Monitoring specific protein interactions.
The most detailed information about protein interaction interfaces at the atomic level can be provided by X-ray crystallography and NMR spectroscopy, but the number of solved protein complexes remains low . At the same time, the real-time characterization of interacting proteins in vivo can be achieved with various spectroscopic techniques requiring the attachment of a spectroscopic label to a target protein [87,88] (Table 1). A powerful technique in this respect is fluorescence resonance energy transfer (FRET), which can occur only if two fluorophores are located close to each other . Another effective method, surface plasmon resonance (SPR), does not require spectroscopic labeling and can detect interactions between soluble ligands and immobilized receptors [90,91]; while the isothermal titration calorimetry (ITC) technique allows for direct measurement of the enthalpy of binding . Recently, new methods have been developed to analyze protein interactions at the single-molecule level. For example, atomic force microscopy can fairly accurately measure interaction forces () while fluorescence techniques can characterize conformational changes in proteins upon binding .
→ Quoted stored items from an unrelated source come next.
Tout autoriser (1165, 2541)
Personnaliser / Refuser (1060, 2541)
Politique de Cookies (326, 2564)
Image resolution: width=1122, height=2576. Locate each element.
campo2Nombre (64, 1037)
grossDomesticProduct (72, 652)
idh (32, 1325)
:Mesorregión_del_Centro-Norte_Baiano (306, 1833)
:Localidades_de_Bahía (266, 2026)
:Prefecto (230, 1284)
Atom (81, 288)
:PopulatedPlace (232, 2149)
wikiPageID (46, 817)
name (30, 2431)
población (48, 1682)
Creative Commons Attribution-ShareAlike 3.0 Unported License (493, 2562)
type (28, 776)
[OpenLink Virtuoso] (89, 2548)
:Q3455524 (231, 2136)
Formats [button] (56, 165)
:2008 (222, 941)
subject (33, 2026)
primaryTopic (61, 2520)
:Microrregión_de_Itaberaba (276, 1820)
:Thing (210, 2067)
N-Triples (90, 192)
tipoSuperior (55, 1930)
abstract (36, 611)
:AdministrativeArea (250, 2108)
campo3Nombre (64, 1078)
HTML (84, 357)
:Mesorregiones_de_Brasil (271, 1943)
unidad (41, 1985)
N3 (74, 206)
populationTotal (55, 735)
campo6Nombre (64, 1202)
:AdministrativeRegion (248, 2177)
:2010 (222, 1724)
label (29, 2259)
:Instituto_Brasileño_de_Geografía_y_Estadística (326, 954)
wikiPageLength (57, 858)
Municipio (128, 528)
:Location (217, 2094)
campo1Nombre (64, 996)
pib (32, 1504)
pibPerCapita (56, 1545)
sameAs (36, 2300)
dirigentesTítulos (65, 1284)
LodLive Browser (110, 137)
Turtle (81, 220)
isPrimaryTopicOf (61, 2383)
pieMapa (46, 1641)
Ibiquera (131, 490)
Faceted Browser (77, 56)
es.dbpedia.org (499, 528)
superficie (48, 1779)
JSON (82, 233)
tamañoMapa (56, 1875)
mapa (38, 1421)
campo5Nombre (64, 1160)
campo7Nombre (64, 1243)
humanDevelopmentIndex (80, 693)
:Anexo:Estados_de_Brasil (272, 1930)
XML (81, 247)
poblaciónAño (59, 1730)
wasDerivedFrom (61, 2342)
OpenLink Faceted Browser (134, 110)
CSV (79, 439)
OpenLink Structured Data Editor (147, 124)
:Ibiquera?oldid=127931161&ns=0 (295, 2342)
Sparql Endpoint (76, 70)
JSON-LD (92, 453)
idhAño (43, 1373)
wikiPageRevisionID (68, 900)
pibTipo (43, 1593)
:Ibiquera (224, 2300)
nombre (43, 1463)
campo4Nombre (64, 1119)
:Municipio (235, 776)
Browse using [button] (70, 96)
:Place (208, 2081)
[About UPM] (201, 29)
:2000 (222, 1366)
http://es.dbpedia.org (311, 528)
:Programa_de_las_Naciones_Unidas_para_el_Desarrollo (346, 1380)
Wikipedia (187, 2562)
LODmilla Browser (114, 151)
Protein interaction networks derived from experiments.
The fast development of experimental techniques for protein interactions has enabled the construction and systematic analysis of interaction networks [1,2,95]. Interaction maps obtained for one species can be used to predict interaction networks in other species, to identify functions of unknown proteins, and to get insight into the evolution of protein interaction patterns. The interaction map analyses and comparisons are based on the observation that many interactions are conserved among species (“interologs”) . Sequence-based searches for “interologs” were able to identify 16%–31% of true “interologs” (tested using Y2H system) even between remotely related species such as yeast and worm . Analysis of conservation in the networks produced by gene co-expression data revealed that interologs correspond to the functionally related genes responsible for core biological processes . Moreover, a multiple-species network has been constructed by identifying pairs of genes with correlated expression in different organisms. A multiple-species network has shown to perform better than a single-species network in linking together functionally related genes.
Verification of protein interactions.
Validation of protein interaction data is difficult; except for small datasets on protein interactions provided by the Protein Data Bank (PDB)  and the Munich Information Center for Protein Sequences (MIPS) , there is no comprehensive gold standard interaction set. Several methods have been proposed for verification of protein interaction data [66,67,76,98,99], and some of them are described here.
Expression profile reliability method (EPR)  is based on the observation that interacting proteins are coexpressed. Two distributions of expression distances are defined for noninteracting and reliably interacting proteins. The distribution of expression distances for a protein set of interest is assumed to be a linear combination of two predefined distributions with the linear coefficient that characterizes the accuracy of a given dataset.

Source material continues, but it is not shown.